Location
- 1 Bulldog Blvd Batesville, Indiana 47006 United States
- 39°18′39″N 85°14′03″W﻿ / ﻿39.310942°N 85.234165°W

Information
- Type: Public high school
- Motto: "Believe In Better"
- Established: 1875
- School district: Batesville Community School Corporation
- Principal: Andy Allen
- Teaching staff: 46.33 (FTE)
- Grades: 9 – 12
- Enrollment: 671 (2023–2024)
- Student to teacher ratio: 14.48
- Colors: Royal blue and white
- Athletics conference: Eastern Indiana Athletic Conference
- Team name: Bulldogs
- Website: Official website

= Batesville High School (Indiana) =

Batesville High School (BHS) is a public high school in Batesville, Indiana. The high school is part of the Batesville Community School Corporation and has an enrollment of 715.

==History==
1875 marked the erection of the Batesville schoolhouse which was a two-story, four room brick building. To keep up with the increasing population there was an addition made to the schoolhouse in 1888, and in 1896 a second schoolhouse was built. As the town continued to grow it became apparent that a separate high school was needed. Batesville High School was constructed in 1927 on a large plot of land donated to the Batesville school system by George M. Hillenbrand. In 1963, the Batesville schools consolidated with the schools of Hamburg, St. Mary's and Oldenburg, which marks the beginning of the Batesville Community School Corporation. Due to the rapid growth of the school district from the consolidation it became necessary to build a new high school. Construction on the new high school finished in the fall of 1968, and still serves as the home to Batesville High School. Growing enrollment in the district has resulted in a $12 million addition to the school in 2000 and a $10 million addition in 2017.

==Athletics==
Batesville High School is a member of the Eastern Indiana Athletic Conference.

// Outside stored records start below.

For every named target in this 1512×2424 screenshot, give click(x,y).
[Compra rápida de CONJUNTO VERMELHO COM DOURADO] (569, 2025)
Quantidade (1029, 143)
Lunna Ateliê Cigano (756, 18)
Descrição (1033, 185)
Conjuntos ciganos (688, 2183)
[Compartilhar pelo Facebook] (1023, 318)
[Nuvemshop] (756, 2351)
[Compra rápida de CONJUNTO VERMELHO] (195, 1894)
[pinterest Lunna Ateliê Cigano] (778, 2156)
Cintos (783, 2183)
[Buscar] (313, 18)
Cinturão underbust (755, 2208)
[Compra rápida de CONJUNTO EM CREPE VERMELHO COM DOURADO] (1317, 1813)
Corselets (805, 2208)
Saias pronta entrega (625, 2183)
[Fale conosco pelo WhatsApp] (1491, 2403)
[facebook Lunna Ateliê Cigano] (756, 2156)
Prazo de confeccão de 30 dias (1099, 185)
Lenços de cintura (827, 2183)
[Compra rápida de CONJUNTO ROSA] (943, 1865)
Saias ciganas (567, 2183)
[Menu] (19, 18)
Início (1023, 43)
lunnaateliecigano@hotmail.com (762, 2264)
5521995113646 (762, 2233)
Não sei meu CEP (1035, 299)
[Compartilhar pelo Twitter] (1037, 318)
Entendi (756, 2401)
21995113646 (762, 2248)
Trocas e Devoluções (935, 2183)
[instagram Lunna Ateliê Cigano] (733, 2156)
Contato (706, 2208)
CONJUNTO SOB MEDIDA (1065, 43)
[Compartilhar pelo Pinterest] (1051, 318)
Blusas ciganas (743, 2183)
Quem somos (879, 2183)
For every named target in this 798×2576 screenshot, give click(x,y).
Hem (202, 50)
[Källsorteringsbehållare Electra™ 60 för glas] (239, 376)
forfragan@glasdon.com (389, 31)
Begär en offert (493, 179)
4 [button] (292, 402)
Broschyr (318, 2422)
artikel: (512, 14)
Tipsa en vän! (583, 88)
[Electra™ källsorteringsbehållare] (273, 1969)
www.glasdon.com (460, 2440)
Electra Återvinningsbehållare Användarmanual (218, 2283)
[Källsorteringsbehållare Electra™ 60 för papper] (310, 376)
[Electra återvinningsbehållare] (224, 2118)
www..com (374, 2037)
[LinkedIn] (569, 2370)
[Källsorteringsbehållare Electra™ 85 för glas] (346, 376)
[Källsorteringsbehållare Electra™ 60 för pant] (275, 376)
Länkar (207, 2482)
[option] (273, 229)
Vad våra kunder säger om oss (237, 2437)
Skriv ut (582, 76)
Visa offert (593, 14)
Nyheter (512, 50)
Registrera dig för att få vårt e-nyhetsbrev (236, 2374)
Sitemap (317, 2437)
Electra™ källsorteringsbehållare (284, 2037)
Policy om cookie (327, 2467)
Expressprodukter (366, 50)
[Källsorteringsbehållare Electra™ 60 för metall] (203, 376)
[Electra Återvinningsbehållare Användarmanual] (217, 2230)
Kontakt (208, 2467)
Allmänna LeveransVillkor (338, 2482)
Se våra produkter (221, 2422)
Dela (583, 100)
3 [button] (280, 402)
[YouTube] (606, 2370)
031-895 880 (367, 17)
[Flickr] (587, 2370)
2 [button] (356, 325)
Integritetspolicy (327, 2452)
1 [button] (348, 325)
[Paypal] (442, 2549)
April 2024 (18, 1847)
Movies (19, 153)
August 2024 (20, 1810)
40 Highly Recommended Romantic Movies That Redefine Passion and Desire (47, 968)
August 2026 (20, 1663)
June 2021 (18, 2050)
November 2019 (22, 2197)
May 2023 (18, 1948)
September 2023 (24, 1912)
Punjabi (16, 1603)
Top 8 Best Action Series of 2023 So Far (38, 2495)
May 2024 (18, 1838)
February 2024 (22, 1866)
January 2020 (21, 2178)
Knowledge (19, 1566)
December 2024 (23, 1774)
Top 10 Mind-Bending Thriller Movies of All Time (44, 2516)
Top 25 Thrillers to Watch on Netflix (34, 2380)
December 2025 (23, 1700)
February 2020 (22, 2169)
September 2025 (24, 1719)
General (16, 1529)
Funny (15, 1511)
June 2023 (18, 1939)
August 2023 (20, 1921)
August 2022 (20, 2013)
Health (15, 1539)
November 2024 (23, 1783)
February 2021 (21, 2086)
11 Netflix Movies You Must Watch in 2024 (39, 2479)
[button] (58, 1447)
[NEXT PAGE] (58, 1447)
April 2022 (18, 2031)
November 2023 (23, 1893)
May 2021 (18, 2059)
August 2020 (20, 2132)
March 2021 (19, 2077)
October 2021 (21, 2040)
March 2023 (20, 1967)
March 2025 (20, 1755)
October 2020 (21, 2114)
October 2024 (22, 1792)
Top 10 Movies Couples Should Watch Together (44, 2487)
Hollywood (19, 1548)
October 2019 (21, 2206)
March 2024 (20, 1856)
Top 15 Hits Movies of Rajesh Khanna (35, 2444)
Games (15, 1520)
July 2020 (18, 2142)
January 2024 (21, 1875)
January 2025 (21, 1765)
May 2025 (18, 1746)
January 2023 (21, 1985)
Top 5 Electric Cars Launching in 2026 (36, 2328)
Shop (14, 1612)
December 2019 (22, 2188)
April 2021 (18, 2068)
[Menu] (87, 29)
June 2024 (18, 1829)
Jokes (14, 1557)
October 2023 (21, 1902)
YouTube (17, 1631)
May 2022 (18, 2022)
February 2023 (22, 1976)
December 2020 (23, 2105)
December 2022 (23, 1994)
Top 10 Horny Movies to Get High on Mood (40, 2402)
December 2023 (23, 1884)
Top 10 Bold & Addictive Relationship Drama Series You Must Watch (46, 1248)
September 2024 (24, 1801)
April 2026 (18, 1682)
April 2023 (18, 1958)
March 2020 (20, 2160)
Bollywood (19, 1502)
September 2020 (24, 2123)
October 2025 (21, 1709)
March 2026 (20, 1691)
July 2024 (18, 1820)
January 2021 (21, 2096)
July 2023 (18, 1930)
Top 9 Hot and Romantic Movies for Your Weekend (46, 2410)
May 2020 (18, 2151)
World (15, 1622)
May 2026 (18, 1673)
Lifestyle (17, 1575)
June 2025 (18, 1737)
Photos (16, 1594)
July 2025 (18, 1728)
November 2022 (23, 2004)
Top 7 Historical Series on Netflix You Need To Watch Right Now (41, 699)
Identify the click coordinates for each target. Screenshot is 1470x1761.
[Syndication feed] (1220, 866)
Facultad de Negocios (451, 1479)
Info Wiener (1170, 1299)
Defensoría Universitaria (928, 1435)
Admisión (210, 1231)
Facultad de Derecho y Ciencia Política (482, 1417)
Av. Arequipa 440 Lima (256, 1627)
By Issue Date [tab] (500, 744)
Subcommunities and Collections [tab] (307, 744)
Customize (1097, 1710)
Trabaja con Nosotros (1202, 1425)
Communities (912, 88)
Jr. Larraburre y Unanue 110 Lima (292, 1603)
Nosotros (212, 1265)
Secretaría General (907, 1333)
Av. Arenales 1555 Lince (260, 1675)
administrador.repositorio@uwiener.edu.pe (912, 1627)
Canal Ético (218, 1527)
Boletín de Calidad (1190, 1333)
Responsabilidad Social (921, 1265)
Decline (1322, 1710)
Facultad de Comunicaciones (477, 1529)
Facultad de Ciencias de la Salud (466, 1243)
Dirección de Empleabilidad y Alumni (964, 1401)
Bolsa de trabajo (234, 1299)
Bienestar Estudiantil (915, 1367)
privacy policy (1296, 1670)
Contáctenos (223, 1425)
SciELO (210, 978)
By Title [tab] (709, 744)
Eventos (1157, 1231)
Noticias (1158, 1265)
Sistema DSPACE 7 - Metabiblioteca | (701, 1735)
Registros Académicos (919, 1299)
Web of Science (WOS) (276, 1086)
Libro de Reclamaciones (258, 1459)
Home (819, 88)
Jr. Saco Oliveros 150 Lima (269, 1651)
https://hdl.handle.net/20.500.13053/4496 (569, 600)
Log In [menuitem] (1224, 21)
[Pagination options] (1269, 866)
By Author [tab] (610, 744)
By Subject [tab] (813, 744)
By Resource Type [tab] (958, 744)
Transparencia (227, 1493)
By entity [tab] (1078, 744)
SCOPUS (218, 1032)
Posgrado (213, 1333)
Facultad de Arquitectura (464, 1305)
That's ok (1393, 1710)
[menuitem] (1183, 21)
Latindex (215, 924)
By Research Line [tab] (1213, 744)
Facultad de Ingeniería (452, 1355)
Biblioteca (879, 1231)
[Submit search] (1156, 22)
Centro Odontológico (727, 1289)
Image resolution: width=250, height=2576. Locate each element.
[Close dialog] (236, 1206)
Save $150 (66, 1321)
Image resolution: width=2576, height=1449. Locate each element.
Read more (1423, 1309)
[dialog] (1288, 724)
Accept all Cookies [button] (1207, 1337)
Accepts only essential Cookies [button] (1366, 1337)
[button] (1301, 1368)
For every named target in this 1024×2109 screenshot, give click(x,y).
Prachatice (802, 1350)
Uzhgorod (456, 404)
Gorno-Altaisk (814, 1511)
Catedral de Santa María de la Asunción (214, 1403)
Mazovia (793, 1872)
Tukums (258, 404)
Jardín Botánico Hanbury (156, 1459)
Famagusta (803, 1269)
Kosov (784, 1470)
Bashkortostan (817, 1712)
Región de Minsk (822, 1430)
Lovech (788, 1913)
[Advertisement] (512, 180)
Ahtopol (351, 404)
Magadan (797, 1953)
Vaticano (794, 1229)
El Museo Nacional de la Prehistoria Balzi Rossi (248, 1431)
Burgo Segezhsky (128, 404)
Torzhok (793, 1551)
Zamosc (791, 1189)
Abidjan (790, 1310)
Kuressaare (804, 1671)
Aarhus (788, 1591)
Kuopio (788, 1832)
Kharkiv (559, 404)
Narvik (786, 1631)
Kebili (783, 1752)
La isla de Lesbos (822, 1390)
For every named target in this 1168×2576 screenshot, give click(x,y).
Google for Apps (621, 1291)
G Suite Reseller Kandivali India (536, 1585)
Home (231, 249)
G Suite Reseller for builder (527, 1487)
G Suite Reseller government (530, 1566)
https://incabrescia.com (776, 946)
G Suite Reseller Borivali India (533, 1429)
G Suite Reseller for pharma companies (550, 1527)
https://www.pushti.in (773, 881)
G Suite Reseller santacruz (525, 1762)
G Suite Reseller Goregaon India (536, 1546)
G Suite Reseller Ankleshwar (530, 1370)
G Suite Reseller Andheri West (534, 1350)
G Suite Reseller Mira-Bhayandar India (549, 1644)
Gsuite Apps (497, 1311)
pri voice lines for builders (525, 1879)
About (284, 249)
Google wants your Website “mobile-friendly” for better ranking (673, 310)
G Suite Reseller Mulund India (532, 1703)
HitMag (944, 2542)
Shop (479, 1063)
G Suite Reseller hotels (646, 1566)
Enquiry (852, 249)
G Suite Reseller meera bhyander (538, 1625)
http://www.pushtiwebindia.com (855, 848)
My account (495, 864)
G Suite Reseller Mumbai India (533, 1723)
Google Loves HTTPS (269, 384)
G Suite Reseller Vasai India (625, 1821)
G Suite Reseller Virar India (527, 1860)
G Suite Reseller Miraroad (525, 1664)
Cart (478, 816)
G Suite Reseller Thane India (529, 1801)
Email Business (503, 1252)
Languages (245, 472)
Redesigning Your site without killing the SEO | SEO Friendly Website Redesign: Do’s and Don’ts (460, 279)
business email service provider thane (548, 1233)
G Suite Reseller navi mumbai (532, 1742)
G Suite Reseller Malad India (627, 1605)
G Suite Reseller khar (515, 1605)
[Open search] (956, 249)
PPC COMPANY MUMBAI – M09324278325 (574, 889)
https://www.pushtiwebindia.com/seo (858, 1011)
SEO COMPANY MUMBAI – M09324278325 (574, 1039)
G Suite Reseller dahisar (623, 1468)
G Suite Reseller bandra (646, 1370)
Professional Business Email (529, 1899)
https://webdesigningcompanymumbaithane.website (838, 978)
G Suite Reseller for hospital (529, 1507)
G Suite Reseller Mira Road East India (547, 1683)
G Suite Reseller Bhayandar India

The Bulldogs compete in 19 Indiana High School Athletic Association sanctioned sports.

Boys
- Baseball
- Basketball
- Cross country
- Football
- Golf
- Soccer
- Swimming
- Tennis
- Track and field
- Wrestling
- Dance
- Marching Band

Girls
- Basketball
- Cross country
- Golf
- Soccer
- Softball
- Swimming
- Tennis
- Track and field
- Volleyball
- Dance
- Marching Band

==Notable alumni==
- Curt Clawson, member of the U.S. House of Representatives from Florida's 19th congressional district
- Chris Giesting, member of 2016 IAAF World Indoor Championships Gold medal-winning 4 × 400 m relay team and 2012 NCAA Men's Division I Indoor Track and Field Championships distance medley national champion.
- Bryan Hoeing, pitcher for the Miami Marlins.